An implementation of HuBERT Base in JAX. (I want to be able to pretrain and finetune HuBERT efficiently on TPUs)
This repository is a work in progress and is not yet complete.
To Do List:
- Build the model for inference
- Map and import weights from bshall/hubert:main
- Add padding mask
- Test pretrained model ABX on LibriSpeech
- Add masking strategy
- Build dataset prepare scripts and loader
- Build trainer module
- Test pretraining on LibriSpeech dataset (single GPU)
- Add LoRA
- Test LoRA finetuning for phoneme recognition
- Extend training to multiple TPUs with data parallelism
- Clean up code and add documentation
This repository is based on the following work:
- Benji van Niekerk's stripped down implementation of HuBERT Base and easily accessible weights.

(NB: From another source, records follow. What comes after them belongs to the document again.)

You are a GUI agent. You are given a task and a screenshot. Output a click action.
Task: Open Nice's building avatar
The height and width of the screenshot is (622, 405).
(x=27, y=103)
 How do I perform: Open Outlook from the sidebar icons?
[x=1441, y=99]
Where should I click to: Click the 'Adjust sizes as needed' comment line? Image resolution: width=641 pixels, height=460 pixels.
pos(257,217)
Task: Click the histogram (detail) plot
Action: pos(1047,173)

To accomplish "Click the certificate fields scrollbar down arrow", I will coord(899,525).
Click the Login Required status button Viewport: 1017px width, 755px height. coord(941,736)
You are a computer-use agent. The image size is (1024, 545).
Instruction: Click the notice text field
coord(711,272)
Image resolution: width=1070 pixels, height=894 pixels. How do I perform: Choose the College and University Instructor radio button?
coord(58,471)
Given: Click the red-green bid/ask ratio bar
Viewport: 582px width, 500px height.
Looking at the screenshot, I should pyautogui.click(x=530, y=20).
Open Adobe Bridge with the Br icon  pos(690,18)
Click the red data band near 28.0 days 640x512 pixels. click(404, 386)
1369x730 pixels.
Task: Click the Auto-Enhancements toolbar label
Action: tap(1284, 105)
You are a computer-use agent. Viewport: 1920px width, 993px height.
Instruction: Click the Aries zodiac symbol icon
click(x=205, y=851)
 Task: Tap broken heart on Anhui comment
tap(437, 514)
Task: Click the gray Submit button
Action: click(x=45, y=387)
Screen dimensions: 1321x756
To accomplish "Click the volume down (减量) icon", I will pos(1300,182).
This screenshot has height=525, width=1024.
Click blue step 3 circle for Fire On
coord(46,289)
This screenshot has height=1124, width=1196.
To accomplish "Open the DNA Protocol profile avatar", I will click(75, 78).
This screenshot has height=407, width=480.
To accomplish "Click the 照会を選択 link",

- Phillip Lippe's tutorial on building a transformer in JAX.
- The HuBERT paper.
- The fairseq repo.
Install JAX for your system by following these instructions. For example, for CUDA 12.0, you can run the following command:
pip install -U "jax[cuda12_pip]" -f https://storage.googleapis.com/jax-releases/jax_cuda_releases.html
I also use PyTorch on the CPU to use their datasests and dataloaders as well as loading the weights from the PyTorch checkpoint:
pip install torch torchvision torchaudio --index-url https://download.pytorch.org/whl/cpu
Install other requirements
pip install -r requirements.txt
Note: If you want to compute the ABX score, I recommend installing and using zrc_abx2
in a separate environment.
ABX results for each layer on LibriSpeech when using the weights from bshall/hubert:main.
Layer Index | ABX Within Within |
ABX Any Within |
ABX Within Across |
ABX Any Across |
---|---|---|---|---|
0 | 6.15 | |||
1 | 6.03 | |||
2 | 5.13 | |||
3 | 4.20 | |||
4 | 3.41 | |||
5 | 2.77 | 10.04 | 3.67 | 10.74 |
6 | 2.38 | 9.75 | 3.10 | 10.33 |
7 | 2.32 | 10.24 | 3.20 | 10.81 |
8 | 2.39 | 10.23 | 3.16 | 10.76 |
9 | 1.97 | 8.77 | 2.74 | 9.20 |
10 | 1.91 | 8.52 | 2.60 | 9.12 |
11 | 2.12 | 8.79 | 2.94 | 9.34 |